Hours seem endless, meditation and reflection come with ease. Welcoming atmosphere. Gentle breeze.
I suppose there is a beauty to autumn too. Summer has to burn itself out, and bow to the change in season. Accept the rain, accept age. Accept that life must stand still after months of ravenous growth.
There is a beauty to lashings of endless rain, droplets light enough to dust eyelashes like the smallest jewels. Smooth conkers, waterlogged grass, windfalls aplenty. Trees become sparse, pale, and then explode in a plethora of colour.
Amber and saffron and gold.
The earth sighs and releases her deep essence. The aroma of life. Mud and grass and dying vegetation, rich even in their demise. Generous in their sacrifice. Nutrients seeping into the soil, waiting to sit through icy months, feeding the dormant seedlings that will once again spring to life when the earth turns her face achingly towards the sun.
I miss summer, I do. But I know that in order for us to have a summer, we must also have an autumn and a winter and a beautiful spring.
BST. British Standard Time.
There is something about the word British that makes me feel proud, and at the same time irritated. If you were to look at me, you would not think I was British. Namely because I am not white of skin and fair of hair – or just fair, for that matter.
You would probably change your mind once I opened my mouth.
I used to tell my colleagues that I grew up in Dubai. They took that to mean that I was FROM there, and would say things like, ‘oh you learned English pretty quickly‘, and ‘your accent is quite good‘ and ‘you sound distinctly Southern – who was your teacher?‘.
Well my teacher was my mother. She was born in Tooting, London. I was born there too. We are British, albeit very multicultural, so not English, just British. My accent is British because my parents are British, so even though we lived in another country, they maintained their British culture and passed it on to us. They didn’t design to do this intentionally – it just came about.
Do I get offended when people say these things to me? I used to. I was a bit green. I used to get indignant. Hey, I’m British, this is my country too.
I don’t always feel like it’s my country, especially when people tell me to ‘go back home’. How can I? This is home. This is my mother’s home too. My mother’s parents came from two different countries and so did my father’s parents.
So if I were to go ‘home’ you’d have to dissect my body into a million pieces and divide my cells according to which country they originated.. that would be messy.
I bloomed though, with the knowledge that I came from everywhere and nowhere. It made me stronger. It made me prouder of my heritage.
Some days I feel fiercely British, and proud of my country and its people and it’s polite manners. Other days I feel ashamed of its history and the way it colonised the world. Some days I love its people for their exceptional Britishness, and other days I despise them for their entitlement.
But as I grow I realise something – and that is not everyone is perfect. Every nation, culture, race has its flaws and it’s positive attributes. There is good in everyone and everything, and there is also bad.
It’s important to value who you are and where you came from – to BLOOM into what makes you, YOU. Most of the time you are who you are because of your family, heritage and culture. This is why I choose to embrace the good parts of being British, and how they define me, so I can feel proud to be so. I can also feel proud to be all the other cultures that I am, and how these have impacted my ‘Britishness’, enhancing it and helping me to bloom in the process.
Which aspects of your culture do you like?

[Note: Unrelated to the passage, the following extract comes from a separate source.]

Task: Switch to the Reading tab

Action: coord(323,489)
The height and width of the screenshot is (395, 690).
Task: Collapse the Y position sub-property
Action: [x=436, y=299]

What do you dislike?
I had challenged myself to write a post everyday in May but the past three days had been disgusting in terms of exhaustion to be honest. I’ve walked and sang and read and taken my little all over this town in pursuit of rhymes and baby groups and sensory experiences, and by the time he was settled in bed for the night and I had had my dinner, I just crashed. Motherhood is hard, yet rewarding. He is at the age now (3 months on Sunday) where I feel like I am getting the hang of things finally and feel more in control! So here is my 14th post – playing catchup.
Curtains literally mean pieces of cloth that humans put in front of their windows to stop the outside world from peering into the privacy of their homes. Especially at night when the lights are on and everything is laid bare.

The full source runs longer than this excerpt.